## Task objective:
Repeat each record below exactly as it is written.

---- Data for processing

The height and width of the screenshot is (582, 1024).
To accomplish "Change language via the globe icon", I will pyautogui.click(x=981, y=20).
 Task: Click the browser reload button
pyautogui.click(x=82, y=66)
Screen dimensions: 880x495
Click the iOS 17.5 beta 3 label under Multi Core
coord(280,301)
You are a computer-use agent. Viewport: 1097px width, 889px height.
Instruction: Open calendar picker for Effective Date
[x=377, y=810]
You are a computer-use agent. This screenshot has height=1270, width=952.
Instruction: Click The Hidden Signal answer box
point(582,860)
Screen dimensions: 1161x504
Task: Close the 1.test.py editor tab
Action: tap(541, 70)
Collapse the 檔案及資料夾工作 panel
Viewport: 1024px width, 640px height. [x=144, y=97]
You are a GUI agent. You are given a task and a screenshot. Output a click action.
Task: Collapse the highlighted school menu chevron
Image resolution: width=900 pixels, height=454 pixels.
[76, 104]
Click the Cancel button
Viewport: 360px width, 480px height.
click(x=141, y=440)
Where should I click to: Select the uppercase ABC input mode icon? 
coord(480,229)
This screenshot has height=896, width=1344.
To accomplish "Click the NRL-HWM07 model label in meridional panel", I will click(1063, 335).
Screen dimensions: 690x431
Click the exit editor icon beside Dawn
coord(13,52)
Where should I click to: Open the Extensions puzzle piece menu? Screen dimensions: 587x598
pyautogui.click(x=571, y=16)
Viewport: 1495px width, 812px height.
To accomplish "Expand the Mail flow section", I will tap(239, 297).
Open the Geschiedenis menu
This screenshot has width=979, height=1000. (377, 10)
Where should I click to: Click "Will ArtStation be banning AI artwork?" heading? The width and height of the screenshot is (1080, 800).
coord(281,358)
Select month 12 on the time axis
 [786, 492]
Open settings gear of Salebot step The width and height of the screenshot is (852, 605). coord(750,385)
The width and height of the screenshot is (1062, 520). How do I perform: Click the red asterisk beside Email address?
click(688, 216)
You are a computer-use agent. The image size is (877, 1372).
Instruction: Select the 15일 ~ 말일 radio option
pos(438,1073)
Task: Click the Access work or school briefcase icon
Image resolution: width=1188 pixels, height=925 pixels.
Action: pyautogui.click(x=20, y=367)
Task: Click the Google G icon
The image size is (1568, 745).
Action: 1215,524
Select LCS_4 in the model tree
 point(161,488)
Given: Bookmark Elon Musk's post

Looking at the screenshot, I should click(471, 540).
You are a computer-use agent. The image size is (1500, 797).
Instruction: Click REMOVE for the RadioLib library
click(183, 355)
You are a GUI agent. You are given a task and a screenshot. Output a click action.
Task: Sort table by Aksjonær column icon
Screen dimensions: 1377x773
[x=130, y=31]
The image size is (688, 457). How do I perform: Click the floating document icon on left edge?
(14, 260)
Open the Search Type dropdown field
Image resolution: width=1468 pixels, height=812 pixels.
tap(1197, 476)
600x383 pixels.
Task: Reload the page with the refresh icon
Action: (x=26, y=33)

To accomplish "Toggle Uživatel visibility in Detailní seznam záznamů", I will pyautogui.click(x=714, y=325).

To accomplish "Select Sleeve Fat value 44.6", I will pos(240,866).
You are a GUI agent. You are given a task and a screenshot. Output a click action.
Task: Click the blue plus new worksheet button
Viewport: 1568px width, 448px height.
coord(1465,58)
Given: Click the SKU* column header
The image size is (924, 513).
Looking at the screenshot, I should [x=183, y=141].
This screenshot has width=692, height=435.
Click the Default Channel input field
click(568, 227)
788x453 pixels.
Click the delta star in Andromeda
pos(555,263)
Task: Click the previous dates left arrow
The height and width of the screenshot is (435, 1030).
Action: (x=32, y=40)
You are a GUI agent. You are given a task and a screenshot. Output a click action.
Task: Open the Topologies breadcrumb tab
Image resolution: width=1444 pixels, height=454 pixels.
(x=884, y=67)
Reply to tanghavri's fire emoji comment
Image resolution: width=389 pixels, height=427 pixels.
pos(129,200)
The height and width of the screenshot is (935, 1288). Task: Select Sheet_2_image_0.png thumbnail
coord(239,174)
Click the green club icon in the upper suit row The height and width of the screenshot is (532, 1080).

--------

## Exercise answer:
The height and width of the screenshot is (582, 1024).
To accomplish "Change language via the globe icon", I will pyautogui.click(x=981, y=20).
 Task: Click the browser reload button
pyautogui.click(x=82, y=66)
Screen dimensions: 880x495
Click the iOS 17.5 beta 3 label under Multi Core
coord(280,301)
You are a computer-use agent. Viewport: 1097px width, 889px height.
Instruction: Open calendar picker for Effective Date
[x=377, y=810]
You are a computer-use agent. This screenshot has height=1270, width=952.
Instruction: Click The Hidden Signal answer box
point(582,860)
Screen dimensions: 1161x504
Task: Close the 1.test.py editor tab
Action: tap(541, 70)
Collapse the 檔案及資料夾工作 panel
Viewport: 1024px width, 640px height. [x=144, y=97]
You are a GUI agent. You are given a task and a screenshot. Output a click action.
Task: Collapse the highlighted school menu chevron
Image resolution: width=900 pixels, height=454 pixels.
[76, 104]
Click the Cancel button
Viewport: 360px width, 480px height.
click(x=141, y=440)
Where should I click to: Select the uppercase ABC input mode icon? 
coord(480,229)
This screenshot has height=896, width=1344.
To accomplish "Click the NRL-HWM07 model label in meridional panel", I will click(1063, 335).
Screen dimensions: 690x431
Click the exit editor icon beside Dawn
coord(13,52)
Where should I click to: Open the Extensions puzzle piece menu? Screen dimensions: 587x598
pyautogui.click(x=571, y=16)
Viewport: 1495px width, 812px height.
To accomplish "Expand the Mail flow section", I will tap(239, 297).
Open the Geschiedenis menu
This screenshot has width=979, height=1000. (377, 10)
Where should I click to: Click "Will ArtStation be banning AI artwork?" heading? The width and height of the screenshot is (1080, 800).
coord(281,358)
Select month 12 on the time axis
 [786, 492]
Open settings gear of Salebot step The width and height of the screenshot is (852, 605). coord(750,385)
The width and height of the screenshot is (1062, 520). How do I perform: Click the red asterisk beside Email address?
click(688, 216)
You are a computer-use agent. The image size is (877, 1372).
Instruction: Select the 15일 ~ 말일 radio option
pos(438,1073)
Task: Click the Access work or school briefcase icon
Image resolution: width=1188 pixels, height=925 pixels.
Action: pyautogui.click(x=20, y=367)
Task: Click the Google G icon
The image size is (1568, 745).
Action: 1215,524
Select LCS_4 in the model tree
 point(161,488)
Given: Bookmark Elon Musk's post

Looking at the screenshot, I should click(471, 540).
You are a computer-use agent. The image size is (1500, 797).
Instruction: Click REMOVE for the RadioLib library
click(183, 355)
You are a GUI agent. You are given a task and a screenshot. Output a click action.
Task: Sort table by Aksjonær column icon
Screen dimensions: 1377x773
[x=130, y=31]
The image size is (688, 457). How do I perform: Click the floating document icon on left edge?
(14, 260)
Open the Search Type dropdown field
Image resolution: width=1468 pixels, height=812 pixels.
tap(1197, 476)
600x383 pixels.
Task: Reload the page with the refresh icon
Action: (x=26, y=33)

To accomplish "Toggle Uživatel visibility in Detailní seznam záznamů", I will pyautogui.click(x=714, y=325).

To accomplish "Select Sleeve Fat value 44.6", I will pos(240,866).
You are a GUI agent. You are given a task and a screenshot. Output a click action.
Task: Click the blue plus new worksheet button
Viewport: 1568px width, 448px height.
coord(1465,58)
Given: Click the SKU* column header
The image size is (924, 513).
Looking at the screenshot, I should [x=183, y=141].
This screenshot has width=692, height=435.
Click the Default Channel input field
click(568, 227)
788x453 pixels.
Click the delta star in Andromeda
pos(555,263)
Task: Click the previous dates left arrow
The height and width of the screenshot is (435, 1030).
Action: (x=32, y=40)
You are a GUI agent. You are given a task and a screenshot. Output a click action.
Task: Open the Topologies breadcrumb tab
Image resolution: width=1444 pixels, height=454 pixels.
(x=884, y=67)
Reply to tanghavri's fire emoji comment
Image resolution: width=389 pixels, height=427 pixels.
pos(129,200)
The height and width of the screenshot is (935, 1288). Task: Select Sheet_2_image_0.png thumbnail
coord(239,174)
Click the green club icon in the upper suit row The height and width of the screenshot is (532, 1080).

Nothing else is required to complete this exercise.